### STORED RECORDS

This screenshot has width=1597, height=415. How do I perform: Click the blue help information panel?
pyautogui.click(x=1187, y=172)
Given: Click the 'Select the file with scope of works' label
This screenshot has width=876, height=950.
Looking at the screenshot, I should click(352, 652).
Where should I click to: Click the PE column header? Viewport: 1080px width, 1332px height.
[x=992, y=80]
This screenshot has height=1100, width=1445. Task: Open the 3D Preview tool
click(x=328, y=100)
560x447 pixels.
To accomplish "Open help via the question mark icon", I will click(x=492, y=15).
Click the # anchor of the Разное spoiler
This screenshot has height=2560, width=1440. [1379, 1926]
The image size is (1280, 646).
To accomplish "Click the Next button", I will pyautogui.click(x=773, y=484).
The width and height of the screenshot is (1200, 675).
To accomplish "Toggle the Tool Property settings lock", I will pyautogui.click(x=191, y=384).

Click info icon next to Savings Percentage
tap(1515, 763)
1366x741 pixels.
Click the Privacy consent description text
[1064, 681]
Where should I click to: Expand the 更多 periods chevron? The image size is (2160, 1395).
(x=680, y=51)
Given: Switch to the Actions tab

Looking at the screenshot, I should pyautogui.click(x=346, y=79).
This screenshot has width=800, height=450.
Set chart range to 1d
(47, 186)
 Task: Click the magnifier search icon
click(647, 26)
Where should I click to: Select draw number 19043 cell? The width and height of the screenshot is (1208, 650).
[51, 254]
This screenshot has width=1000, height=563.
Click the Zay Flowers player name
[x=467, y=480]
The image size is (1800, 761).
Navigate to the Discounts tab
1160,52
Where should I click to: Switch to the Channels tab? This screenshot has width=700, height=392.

######

| STATED TASK |
Copy out every one of the items above word for word, with no changes.

| TASK SOLUTION |
This screenshot has width=1597, height=415. How do I perform: Click the blue help information panel?
pyautogui.click(x=1187, y=172)
Given: Click the 'Select the file with scope of works' label
This screenshot has width=876, height=950.
Looking at the screenshot, I should click(352, 652).
Where should I click to: Click the PE column header? Viewport: 1080px width, 1332px height.
[x=992, y=80]
This screenshot has height=1100, width=1445. Task: Open the 3D Preview tool
click(x=328, y=100)
560x447 pixels.
To accomplish "Open help via the question mark icon", I will click(x=492, y=15).
Click the # anchor of the Разное spoiler
This screenshot has height=2560, width=1440. [1379, 1926]
The image size is (1280, 646).
To accomplish "Click the Next button", I will pyautogui.click(x=773, y=484).
The width and height of the screenshot is (1200, 675).
To accomplish "Toggle the Tool Property settings lock", I will pyautogui.click(x=191, y=384).

Click info icon next to Savings Percentage
tap(1515, 763)
1366x741 pixels.
Click the Privacy consent description text
[1064, 681]
Where should I click to: Expand the 更多 periods chevron? The image size is (2160, 1395).
(x=680, y=51)
Given: Switch to the Actions tab

Looking at the screenshot, I should pyautogui.click(x=346, y=79).
This screenshot has width=800, height=450.
Set chart range to 1d
(47, 186)
 Task: Click the magnifier search icon
click(647, 26)
Where should I click to: Select draw number 19043 cell? The width and height of the screenshot is (1208, 650).
[51, 254]
This screenshot has width=1000, height=563.
Click the Zay Flowers player name
[x=467, y=480]
The image size is (1800, 761).
Navigate to the Discounts tab
1160,52
Where should I click to: Switch to the Channels tab? This screenshot has width=700, height=392.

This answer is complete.